You want to look sexy… Go for it, But don’t point the finger at “sexist pigs”.
This is why I can’t take none of you social bloggers serious.
Now feel free to read between the lines and tell me about all the irrelevant crap I don’t need to read while you derail from the BASIC point I’m making here.
So… that “basic” point is “feminist who criticize stupid armor bikinis can not EVER want to look sexy or dress scantily out of their own free will”?
That’s why I have no trust for anyone who starts their statement with “I am going to play Devil’s Advocate”.
~Ozzie
After I finished laughing… which took a while. I decided I would go out looking for this army of social justice warriors in sexy Rule 63 Warcraft cosplay. Surely there must have been a legion of them to inspire such vitriol.
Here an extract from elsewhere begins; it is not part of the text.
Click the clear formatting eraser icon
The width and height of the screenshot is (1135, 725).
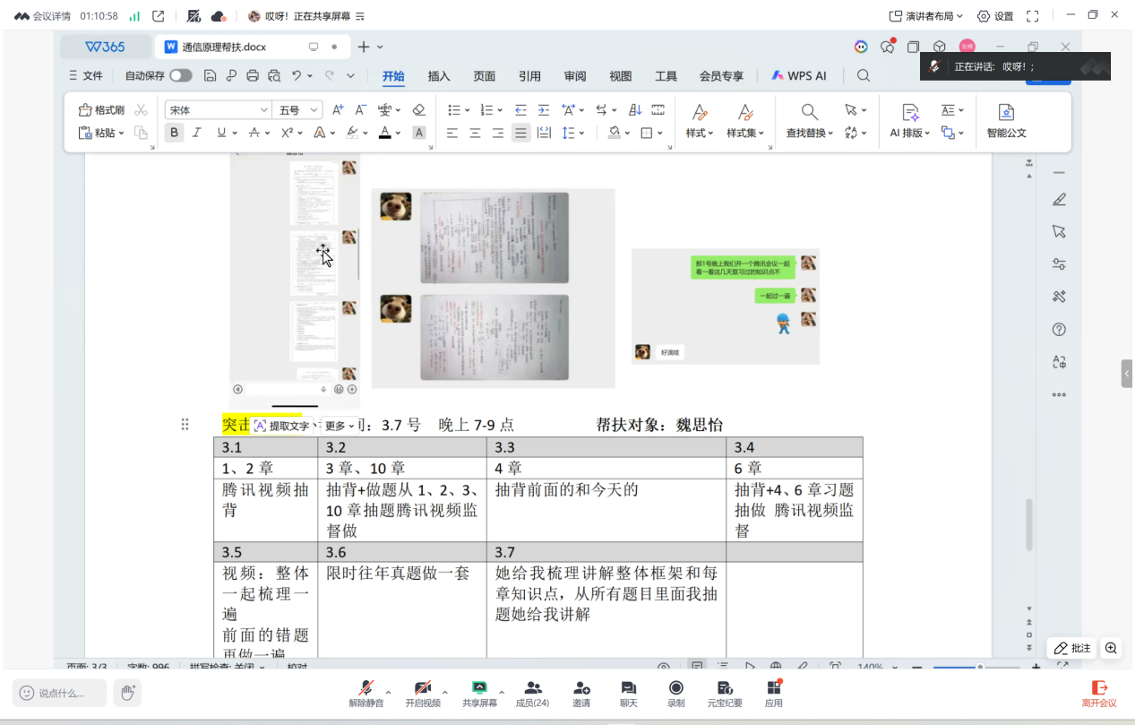tap(418, 110)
I found: One woman doing a single sexy WarCraft crossplay… and found no references to Social Justice, social justice issues or “sexist pigs” on any of their profiles (Indeed Google returns no results for their screen name + “sexist pigs”)
So not only did they miss the point – but this argument exists only in their imagination. That reminds me of something…
Post otherwise worth bringing back, because we’re never free of hilariously oversensitive dudebros crying HYPOCRISY at strawfeminist SJWs for somehow simultaneously hating bikini armor and… wanting to personally dress up as sexy male characters in said bikinis? Okay.
Which totally happens. With frequency… not.
And even if that did happen, we have a tags about agency and false equivalence which address such unfair comparisons. Have a good read!